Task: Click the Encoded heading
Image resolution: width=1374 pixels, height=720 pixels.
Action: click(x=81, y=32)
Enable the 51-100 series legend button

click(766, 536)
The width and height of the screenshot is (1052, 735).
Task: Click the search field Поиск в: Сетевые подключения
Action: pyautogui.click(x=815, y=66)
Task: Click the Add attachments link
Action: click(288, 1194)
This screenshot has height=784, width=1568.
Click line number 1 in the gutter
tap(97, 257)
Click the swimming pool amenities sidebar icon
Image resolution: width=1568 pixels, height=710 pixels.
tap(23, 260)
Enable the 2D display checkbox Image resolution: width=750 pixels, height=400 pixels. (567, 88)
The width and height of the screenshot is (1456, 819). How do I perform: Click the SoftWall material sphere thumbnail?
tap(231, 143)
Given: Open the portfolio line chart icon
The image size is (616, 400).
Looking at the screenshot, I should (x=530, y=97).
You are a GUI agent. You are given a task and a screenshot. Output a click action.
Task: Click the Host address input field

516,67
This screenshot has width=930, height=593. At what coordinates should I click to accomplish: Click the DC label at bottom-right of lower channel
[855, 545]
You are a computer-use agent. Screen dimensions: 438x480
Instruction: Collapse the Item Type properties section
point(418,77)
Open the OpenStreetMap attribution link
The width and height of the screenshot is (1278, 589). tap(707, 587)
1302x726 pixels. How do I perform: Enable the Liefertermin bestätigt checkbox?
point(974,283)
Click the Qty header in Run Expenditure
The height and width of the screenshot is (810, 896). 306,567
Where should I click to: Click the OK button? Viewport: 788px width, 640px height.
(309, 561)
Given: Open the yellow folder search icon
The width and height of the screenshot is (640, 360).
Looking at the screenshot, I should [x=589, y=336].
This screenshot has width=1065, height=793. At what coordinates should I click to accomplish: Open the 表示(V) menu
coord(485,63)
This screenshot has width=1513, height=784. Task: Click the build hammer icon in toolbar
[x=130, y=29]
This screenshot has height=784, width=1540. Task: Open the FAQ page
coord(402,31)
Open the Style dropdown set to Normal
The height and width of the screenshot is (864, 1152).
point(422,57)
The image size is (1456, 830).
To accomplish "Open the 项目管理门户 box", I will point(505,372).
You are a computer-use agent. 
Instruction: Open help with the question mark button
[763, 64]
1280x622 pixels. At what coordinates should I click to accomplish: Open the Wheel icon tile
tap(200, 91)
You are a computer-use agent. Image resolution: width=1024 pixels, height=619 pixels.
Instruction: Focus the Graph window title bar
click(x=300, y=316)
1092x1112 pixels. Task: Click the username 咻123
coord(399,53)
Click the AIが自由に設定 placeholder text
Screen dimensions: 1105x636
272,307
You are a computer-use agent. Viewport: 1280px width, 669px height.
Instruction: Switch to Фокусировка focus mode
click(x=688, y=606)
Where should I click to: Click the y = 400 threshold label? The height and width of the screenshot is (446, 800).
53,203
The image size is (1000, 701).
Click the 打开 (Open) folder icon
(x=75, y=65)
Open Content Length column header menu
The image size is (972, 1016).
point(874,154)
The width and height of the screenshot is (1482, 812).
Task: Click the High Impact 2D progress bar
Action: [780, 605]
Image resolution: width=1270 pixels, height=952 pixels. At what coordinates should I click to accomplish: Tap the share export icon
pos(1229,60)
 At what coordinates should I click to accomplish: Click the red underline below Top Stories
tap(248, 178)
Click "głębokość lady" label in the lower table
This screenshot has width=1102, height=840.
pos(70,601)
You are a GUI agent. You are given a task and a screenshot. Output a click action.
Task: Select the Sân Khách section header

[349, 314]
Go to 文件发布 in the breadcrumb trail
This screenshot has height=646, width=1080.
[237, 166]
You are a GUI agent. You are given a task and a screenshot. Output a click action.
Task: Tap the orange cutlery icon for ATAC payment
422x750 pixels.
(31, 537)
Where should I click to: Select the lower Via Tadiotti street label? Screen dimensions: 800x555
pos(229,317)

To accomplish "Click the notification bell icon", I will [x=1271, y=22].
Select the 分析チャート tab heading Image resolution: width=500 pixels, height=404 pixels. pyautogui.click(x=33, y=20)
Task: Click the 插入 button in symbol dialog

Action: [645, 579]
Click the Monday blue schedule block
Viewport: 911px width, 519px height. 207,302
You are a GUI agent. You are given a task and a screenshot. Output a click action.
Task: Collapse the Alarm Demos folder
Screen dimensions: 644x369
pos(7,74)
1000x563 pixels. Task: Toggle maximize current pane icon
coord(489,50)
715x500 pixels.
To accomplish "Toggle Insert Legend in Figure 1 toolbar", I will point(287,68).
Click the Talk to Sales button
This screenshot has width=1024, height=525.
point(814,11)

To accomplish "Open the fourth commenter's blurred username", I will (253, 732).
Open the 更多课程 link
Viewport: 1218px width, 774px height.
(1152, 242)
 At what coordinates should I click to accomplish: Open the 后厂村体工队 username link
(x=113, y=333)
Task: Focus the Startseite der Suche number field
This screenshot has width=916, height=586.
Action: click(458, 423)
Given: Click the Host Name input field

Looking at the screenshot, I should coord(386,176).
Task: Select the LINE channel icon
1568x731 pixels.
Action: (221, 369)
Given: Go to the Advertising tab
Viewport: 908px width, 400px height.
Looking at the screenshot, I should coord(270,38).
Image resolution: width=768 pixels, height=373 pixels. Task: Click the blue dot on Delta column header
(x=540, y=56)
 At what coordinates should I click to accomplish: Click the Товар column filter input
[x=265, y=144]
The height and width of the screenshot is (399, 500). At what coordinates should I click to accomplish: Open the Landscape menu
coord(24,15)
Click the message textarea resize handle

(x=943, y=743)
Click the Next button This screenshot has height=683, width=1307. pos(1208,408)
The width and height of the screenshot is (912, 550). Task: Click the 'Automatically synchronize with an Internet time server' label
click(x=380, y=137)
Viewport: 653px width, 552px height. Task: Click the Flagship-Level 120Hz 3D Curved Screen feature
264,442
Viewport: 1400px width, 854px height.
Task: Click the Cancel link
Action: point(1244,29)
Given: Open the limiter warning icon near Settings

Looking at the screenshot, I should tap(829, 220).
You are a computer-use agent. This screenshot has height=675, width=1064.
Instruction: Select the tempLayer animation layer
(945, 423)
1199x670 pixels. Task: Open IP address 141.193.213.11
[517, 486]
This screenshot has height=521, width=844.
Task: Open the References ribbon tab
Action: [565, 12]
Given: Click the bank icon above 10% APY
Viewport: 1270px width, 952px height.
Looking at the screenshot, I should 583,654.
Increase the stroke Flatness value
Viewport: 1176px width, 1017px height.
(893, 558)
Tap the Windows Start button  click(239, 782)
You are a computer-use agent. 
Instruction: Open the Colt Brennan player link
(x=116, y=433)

------------------------------------------------

Looking at the records above, which lines contain "heading"? Copy those lines.

- Answer box:
Task: Click the Encoded heading
Select the 分析チャート tab heading Image resolution: width=500 pixels, height=404 pixels. pyautogui.click(x=33, y=20)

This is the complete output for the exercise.